Except that it does nothing other than soothe the court of public opinion. It does nothing. These chief executives likely had no idea and left it to their employees to do their jobs.
But I wouldn't mind one of those severance packages.
Hah, everything is about public opinion. It doesn't matter who you are, or what your personal beliefs are, if the public opinion of your company sucks and you're in charge, that's it. Just look at the news, you see mayors being asked to resign for some patrol officer violation, or heads of state universities being asked to quit because of some professor's tweet. People don't care, they want to punish the person in charge, at the top. Got a beef with Walmart about some double-charge on your credit card? Forget blaming the moron that swiped your card twice, punish the store owner, have them quit.
That said, if the executive DIDN'T know about the breach then he/she is either completely incompetent or has no visibility into what his/her subordinates are doing. Neither of which is an excuse. The CEO at my company is responsible for 2000+ employees and I'm on a first name basis with him, but he also knows his entire staff and the numbers better than the analysts do sometimes. Because he's involved, he gets it.
You can't live in an ivory tower and collect your 4M per year and expect people to just "take care of you". You need to ask questions, read articles, get input, or live with the consequences.

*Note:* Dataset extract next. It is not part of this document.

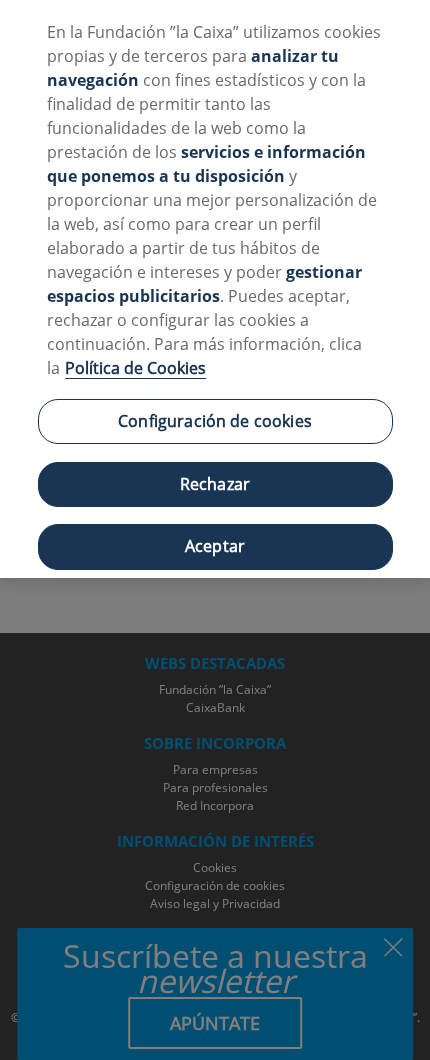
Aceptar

Equifax had to know it was a target. It had to know that other places were being breached. Why wasn't the CEO asking the CIO or technical officer questions like, when was our last penetration test, who signed off on us being compliant, when did it happen, who's on the hook if we get breached, etc... Where is it in writing that that person did any of that? Because I'll tell you what, if there is documentation I'd be keeping my job..can't say much about the CIO though.